→ To-do item
Output, without any alteration, the part of the records below that opens with the line containing "This screenshot has height=392, width=419." and closes with the line containing "The height and width of the screenshot is (581, 580).", with both of those lines included.

[Collected data entries]
++++
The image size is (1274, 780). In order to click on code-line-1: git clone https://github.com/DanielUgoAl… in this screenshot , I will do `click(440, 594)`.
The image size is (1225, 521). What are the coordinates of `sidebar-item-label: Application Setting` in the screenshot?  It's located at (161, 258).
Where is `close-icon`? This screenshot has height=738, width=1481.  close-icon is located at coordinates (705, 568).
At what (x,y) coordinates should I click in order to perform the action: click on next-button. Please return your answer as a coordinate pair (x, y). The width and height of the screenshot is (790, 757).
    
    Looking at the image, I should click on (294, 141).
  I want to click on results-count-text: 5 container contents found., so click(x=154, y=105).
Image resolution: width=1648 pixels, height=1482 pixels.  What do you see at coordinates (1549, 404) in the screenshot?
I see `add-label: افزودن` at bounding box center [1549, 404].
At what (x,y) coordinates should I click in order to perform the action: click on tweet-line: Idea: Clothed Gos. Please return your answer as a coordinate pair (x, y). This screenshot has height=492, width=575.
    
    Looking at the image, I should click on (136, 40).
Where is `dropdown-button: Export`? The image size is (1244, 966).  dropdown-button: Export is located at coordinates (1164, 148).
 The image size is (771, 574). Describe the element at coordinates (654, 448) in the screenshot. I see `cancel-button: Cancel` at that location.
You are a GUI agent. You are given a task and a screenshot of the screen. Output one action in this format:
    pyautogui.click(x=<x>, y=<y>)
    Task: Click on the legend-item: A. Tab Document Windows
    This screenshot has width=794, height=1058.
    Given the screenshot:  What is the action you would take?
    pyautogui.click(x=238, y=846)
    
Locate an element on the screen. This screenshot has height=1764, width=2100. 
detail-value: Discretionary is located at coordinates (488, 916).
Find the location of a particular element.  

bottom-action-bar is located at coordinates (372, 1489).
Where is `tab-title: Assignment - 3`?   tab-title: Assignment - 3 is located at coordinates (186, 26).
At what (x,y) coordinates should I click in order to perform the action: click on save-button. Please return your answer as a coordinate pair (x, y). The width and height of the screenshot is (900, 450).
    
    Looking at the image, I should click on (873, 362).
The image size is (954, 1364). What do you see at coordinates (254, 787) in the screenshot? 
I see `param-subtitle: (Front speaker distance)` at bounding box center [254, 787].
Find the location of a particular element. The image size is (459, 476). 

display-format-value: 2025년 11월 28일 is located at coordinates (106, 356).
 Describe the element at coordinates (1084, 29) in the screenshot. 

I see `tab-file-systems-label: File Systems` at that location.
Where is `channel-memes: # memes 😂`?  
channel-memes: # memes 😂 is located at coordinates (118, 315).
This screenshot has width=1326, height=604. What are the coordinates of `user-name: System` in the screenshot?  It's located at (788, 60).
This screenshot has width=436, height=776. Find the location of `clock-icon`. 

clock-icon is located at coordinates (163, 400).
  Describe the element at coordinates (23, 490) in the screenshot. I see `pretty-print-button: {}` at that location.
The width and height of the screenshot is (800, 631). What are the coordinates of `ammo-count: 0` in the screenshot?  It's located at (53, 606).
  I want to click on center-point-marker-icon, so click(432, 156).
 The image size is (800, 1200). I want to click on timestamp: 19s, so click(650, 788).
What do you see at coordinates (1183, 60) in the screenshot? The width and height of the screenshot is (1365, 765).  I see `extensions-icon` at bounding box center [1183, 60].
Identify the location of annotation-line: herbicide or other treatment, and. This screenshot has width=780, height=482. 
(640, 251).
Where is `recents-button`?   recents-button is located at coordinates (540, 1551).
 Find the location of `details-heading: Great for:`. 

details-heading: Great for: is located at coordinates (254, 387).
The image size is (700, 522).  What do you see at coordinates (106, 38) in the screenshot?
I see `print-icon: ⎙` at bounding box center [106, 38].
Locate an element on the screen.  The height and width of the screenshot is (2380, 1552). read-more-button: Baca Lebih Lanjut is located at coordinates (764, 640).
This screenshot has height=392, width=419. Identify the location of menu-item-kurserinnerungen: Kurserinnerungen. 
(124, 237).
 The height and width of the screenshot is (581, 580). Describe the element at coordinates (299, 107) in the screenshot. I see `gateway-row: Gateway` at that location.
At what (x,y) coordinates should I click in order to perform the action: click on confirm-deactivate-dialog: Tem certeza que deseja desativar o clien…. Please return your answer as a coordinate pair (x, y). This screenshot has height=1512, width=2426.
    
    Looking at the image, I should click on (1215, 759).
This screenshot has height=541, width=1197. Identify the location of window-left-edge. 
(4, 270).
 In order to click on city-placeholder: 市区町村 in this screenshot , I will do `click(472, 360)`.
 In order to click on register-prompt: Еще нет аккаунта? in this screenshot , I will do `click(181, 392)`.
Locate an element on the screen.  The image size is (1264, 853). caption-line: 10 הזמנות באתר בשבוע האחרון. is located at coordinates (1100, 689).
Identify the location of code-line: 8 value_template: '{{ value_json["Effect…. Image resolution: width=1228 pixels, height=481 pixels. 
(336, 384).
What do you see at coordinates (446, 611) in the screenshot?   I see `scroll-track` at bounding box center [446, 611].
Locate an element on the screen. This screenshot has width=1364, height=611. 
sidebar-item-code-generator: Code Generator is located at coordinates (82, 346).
++++
→ Task answer
This screenshot has height=392, width=419. Identify the location of menu-item-kurserinnerungen: Kurserinnerungen. 
(124, 237).
 The height and width of the screenshot is (581, 580). Describe the element at coordinates (299, 107) in the screenshot. I see `gateway-row: Gateway` at that location.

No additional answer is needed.